課題文 1 | 下のリストの全行をそのまま引用してください。画像は答えに含めないでください。

食糧危機によって妊娠・出産禁止令が発令された近未来世界を舞台に、人目を忍んで赤ちゃんを産み育てる夫婦の姿を描いたSF。
不気味で陰鬱とした世界観が印象的だ。夫婦の住む荒廃した都市は毒ガスが充満していて、人々は毒マスクを常に装着している。配布される切符で日々を生きるための食糧を確保する。人々が口にする食糧も、肉や魚ではなく人工的な食品だ。食糧が充実していた過去の時代の資料映像を“怠惰な食生活を送る人々”として批判的に紹介する。だが、山盛りにされた肉の映像を見た人々は唾をゴクリと呑み込む。現状の生活を受け入れながらも、心の奥底では自由に食べて飲んで人生を思いのままに楽しむことのできる前時代的な生き方に憧れているのだ。

課題文 2 | 上の、食糧危機下の近未来を描いたSFの紹介文を、最後の文の後から続けて書いてください。

(コレクションから抜き出した記録)
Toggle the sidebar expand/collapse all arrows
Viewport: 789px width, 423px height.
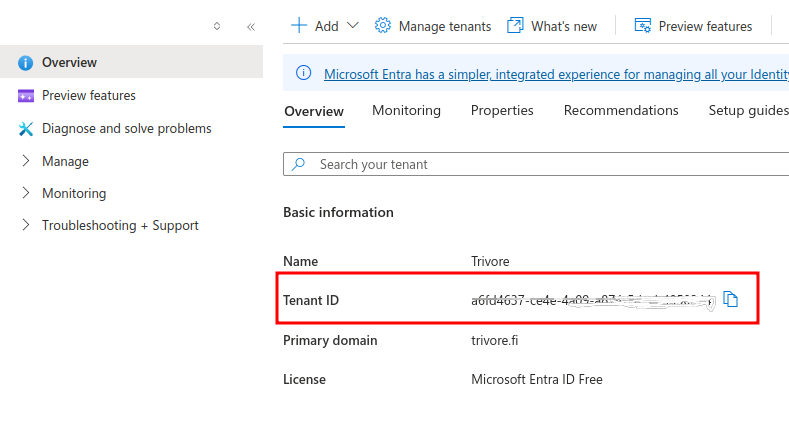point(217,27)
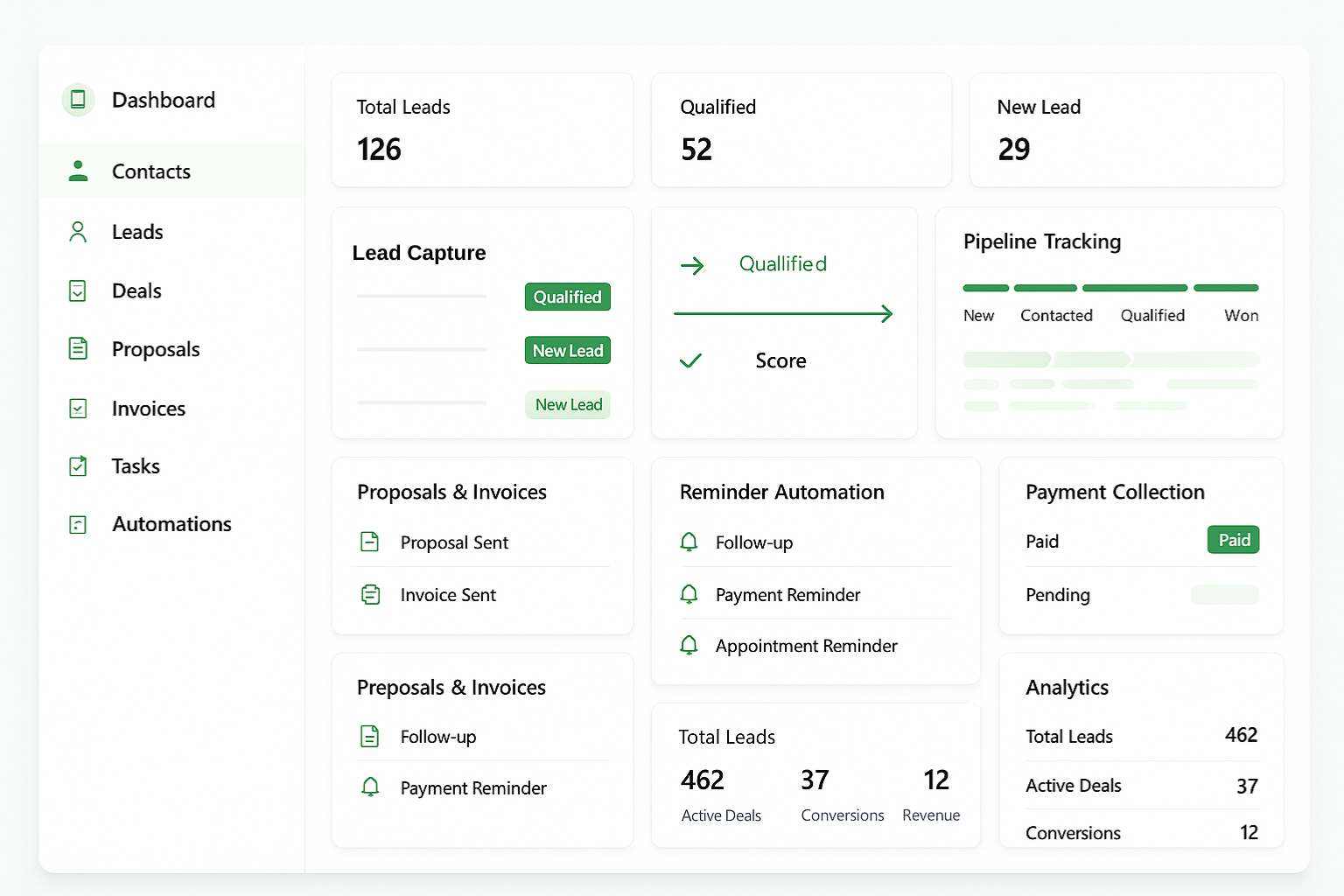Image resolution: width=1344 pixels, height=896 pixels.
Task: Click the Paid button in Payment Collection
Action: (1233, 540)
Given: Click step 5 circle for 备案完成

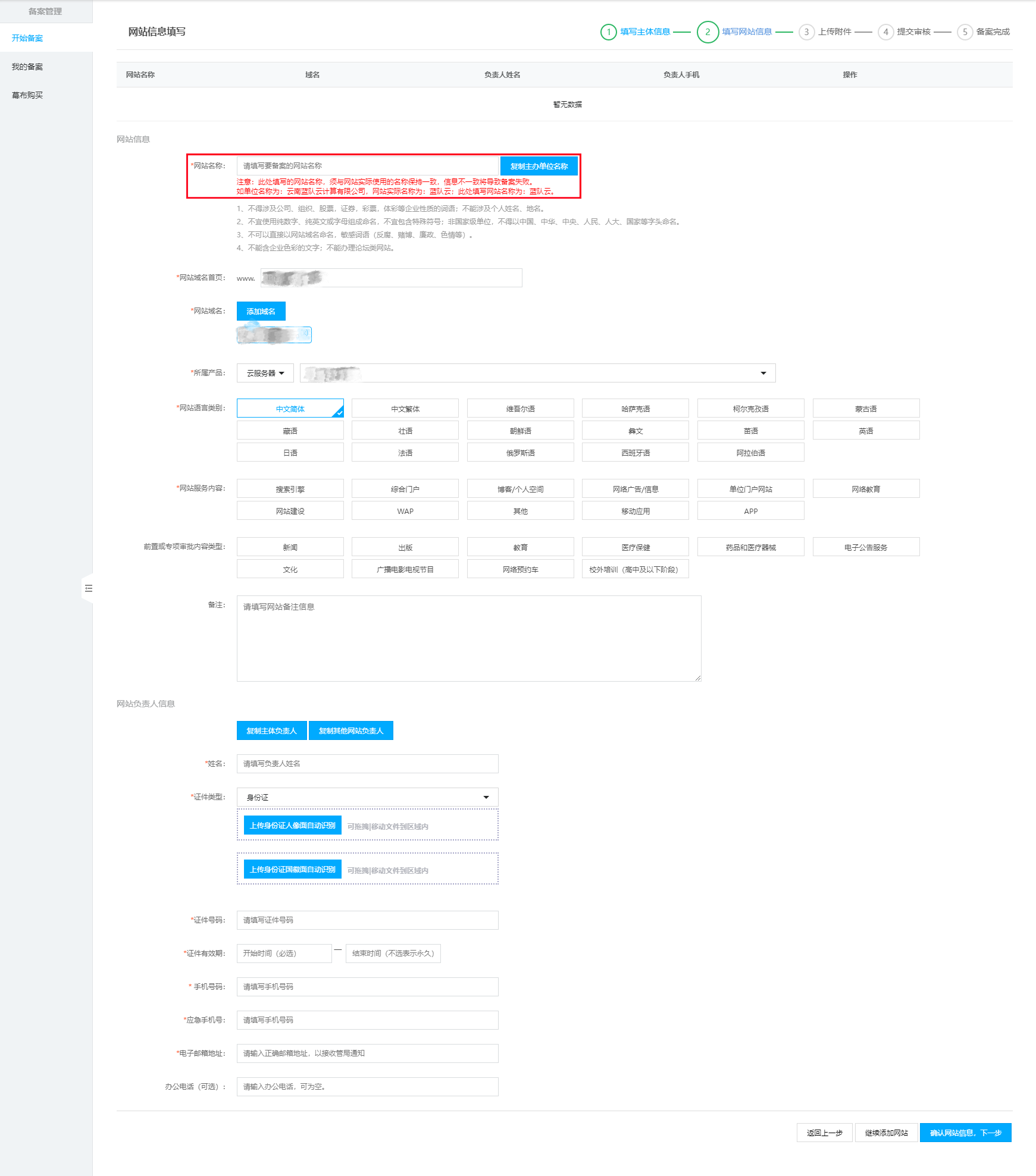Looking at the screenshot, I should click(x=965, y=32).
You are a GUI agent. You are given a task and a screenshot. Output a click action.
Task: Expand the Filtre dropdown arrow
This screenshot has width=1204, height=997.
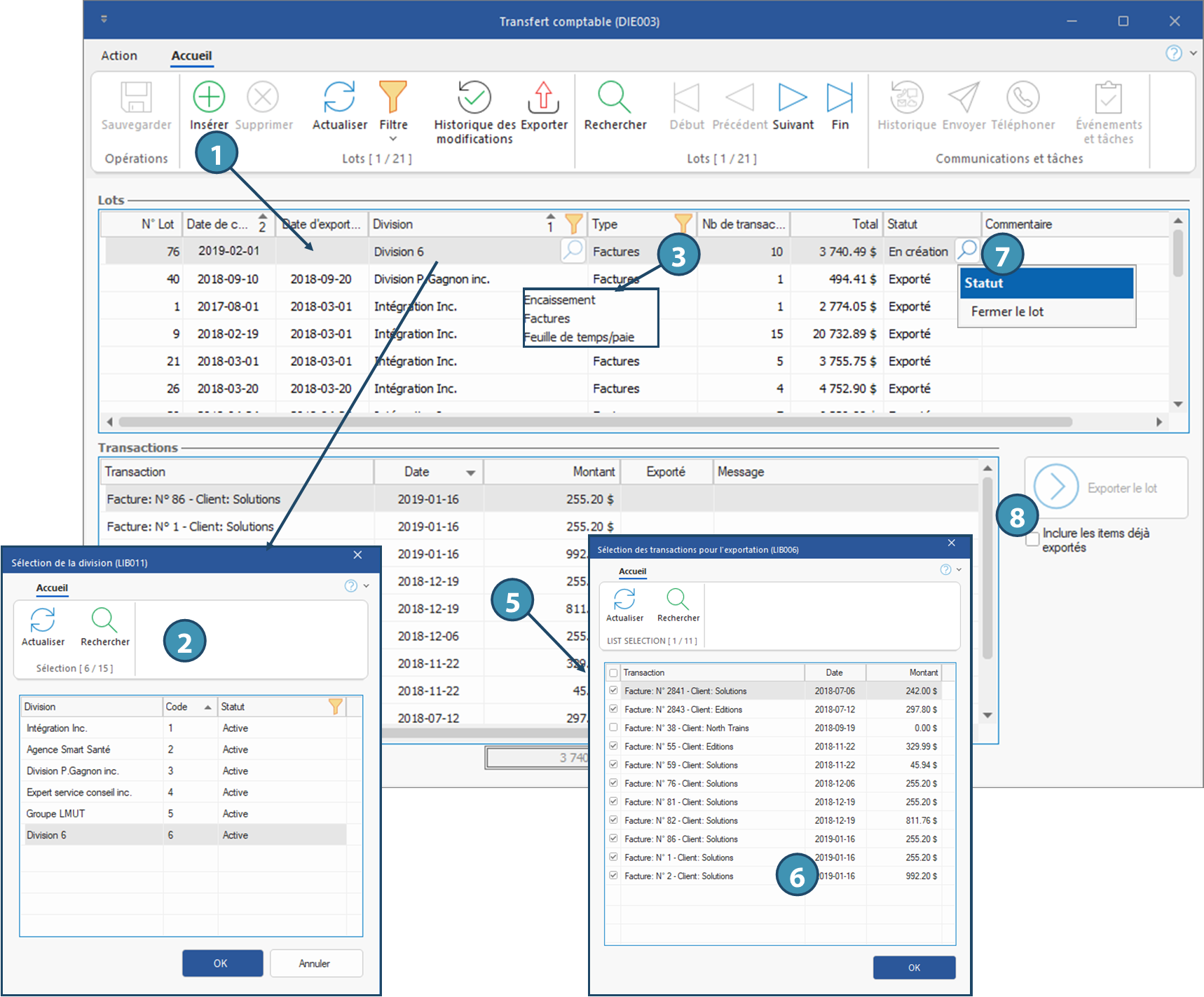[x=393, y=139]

実行結果 1 |
Toggle the sidebar expand/collapse all arrows
Viewport: 789px width, 423px height.
point(217,27)
Image resolution: width=1344 pixels, height=896 pixels.
Task: Click the Paid button in Payment Collection
Action: (1233, 540)
Given: Click step 5 circle for 备案完成

Looking at the screenshot, I should click(x=965, y=32).
You are a GUI agent. You are given a task and a screenshot. Output a click action.
Task: Expand the Filtre dropdown arrow
This screenshot has width=1204, height=997.
[x=393, y=139]

実行結果 2 |
都市の異常な環境と人々の食事情以上に不気味で恐ろしいのは、自動的に堕胎してくれる機械が各家庭に設置されていることだ。“堕胎”と書かれたボタンを押すと、超音波か何かが出て赤ちゃんをお腹から消し去る。暑いからエアコンのスイッチを押すような感覚で、ボタンを押すだけで手軽に堕胎できる。命の尊厳が極端に軽視されているのだ。何より恐ろしいのが、それが社会が決めた立派な正義であるということ。不法に妊娠したり出産すると即刻死刑に処せられる。透明なドームに罪を犯した人間を閉じ込め、ゆっくり時間をかけて窒息死させるという残酷な処刑方法も恐ろしい。
そして、本物の赤ちゃんの代わりに人々はロボットベイビーを育てる。機械的に言葉を繰り返すだけで心の通わないロボットを我が子のように慈しむ姿は不気味である以上に悲しい。本物の赤ちゃんを見た友人夫婦の冷酷な対応も、一見すると憎たらしく許せない行為だが、子を持てない友人夫婦の悲しみも良く伝わってくるから辛いのだ。
食欲や性欲、そして自分の子どもを産んで育てたいという人間の本能的欲望を著しく制限する社会に対する一抹の抗いを、一組の夫婦は命懸けの行動で示す。無機質で人間味のない世界の中、赤ちゃんに対する夫婦の深い愛情だけが本作におけるただ一つの人間らしい心として描かれているのだ。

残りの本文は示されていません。